[2] Nick Hanauer: Raise Taxes on Rich to Reward True Job Creators
Very interesting article written by a super-rich (early investor of Amazon.com) with an "eight-figure income" who provides a good testimony of how wrong trickle down economics is. The crux of the argument is that job creation will only occur if one has both parts of the equation: a middle-class which has money to spend as well as investors who have products to offer. He highlights the fact that the current American tax system primarily benefits the rich and is thus counter-productive to the objective of job creation. My favorite para is this, which is a great counter-example of trickle down economics: It’s true that we do spend a lot more than the average family. Yet the one truly expensive line item in our budget is our airplane (which, by the way, was manufactured in France by Dassault Aviation SA), and those annual costs are mostly for fuel (from the Middle East). It’s just crazy to believe that any of this is more beneficial to our economy than hiring more teachers or police officers or investing in our infrastructure.

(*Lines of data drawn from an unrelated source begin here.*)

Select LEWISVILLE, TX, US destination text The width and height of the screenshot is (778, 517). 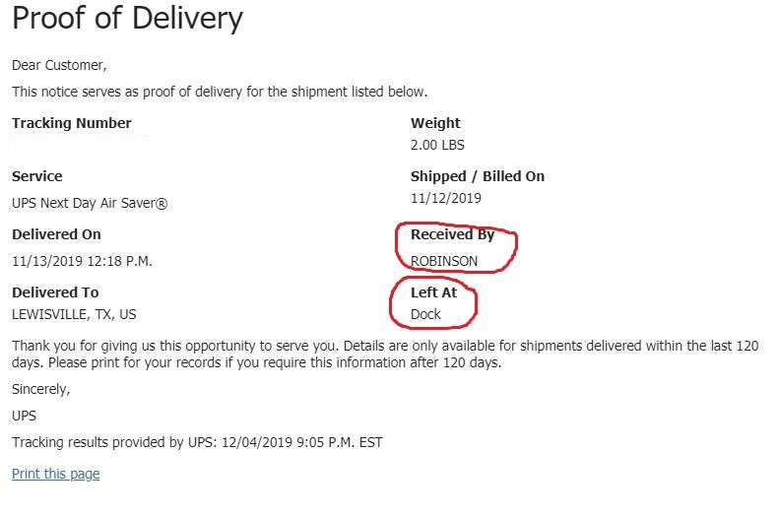74,314
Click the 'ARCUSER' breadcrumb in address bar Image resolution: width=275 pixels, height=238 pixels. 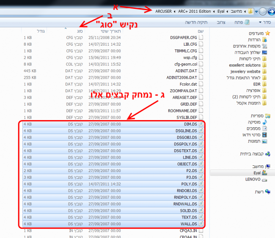164,11
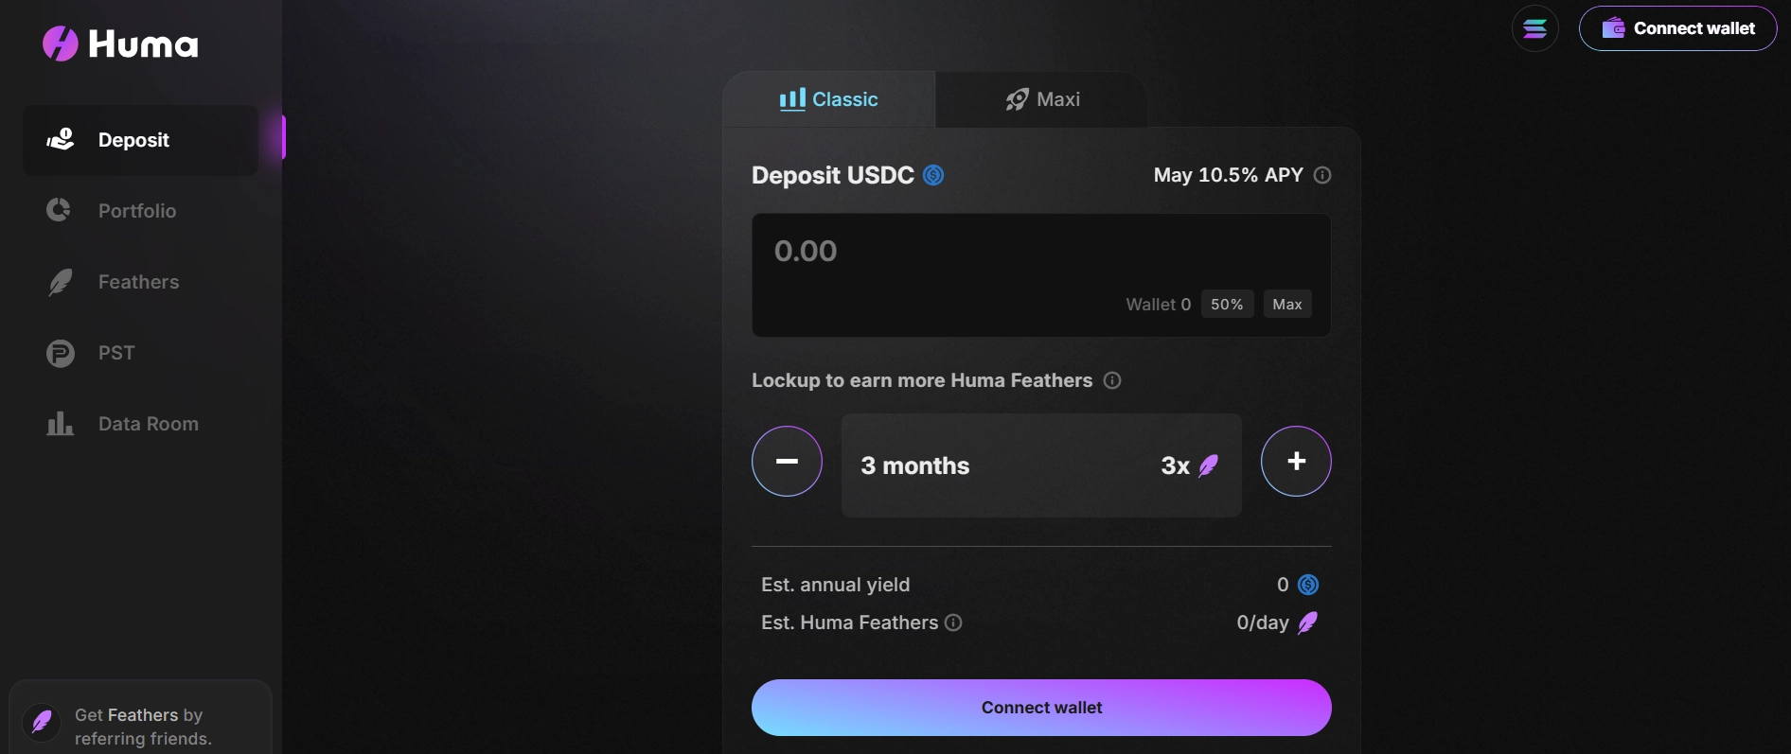Select the Deposit icon in the sidebar
This screenshot has width=1791, height=754.
(x=59, y=140)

posted by cawel 3 months ago | 1 comment
matt - 3 months ago (0 replies)
It's interesting to see the super-rich revolt against the tax system. Mr Hanauer sums it up well. What is meant to be a progressive system of taxation ends up being regressive. His cumulative tax rate stands at about 11%. He also makes an interesting point saying that: "I can’t buy enough of anything to make up for the fact that millions of unemployed and underemployed Americans can’t buy any new clothes or enjoy any meals out. Or to make up for the decreasing consumption of the tens of millions of middle-class families that are barely squeaking by, buried by spiraling costs and trapped by stagnant or declining wages." Giving more money to successful investors is a good idea. But we turned that dial out of whack by overstating that "rich people create jobs". Maybe we should say that "rich enough people create jobs" and give more money to the average citizen.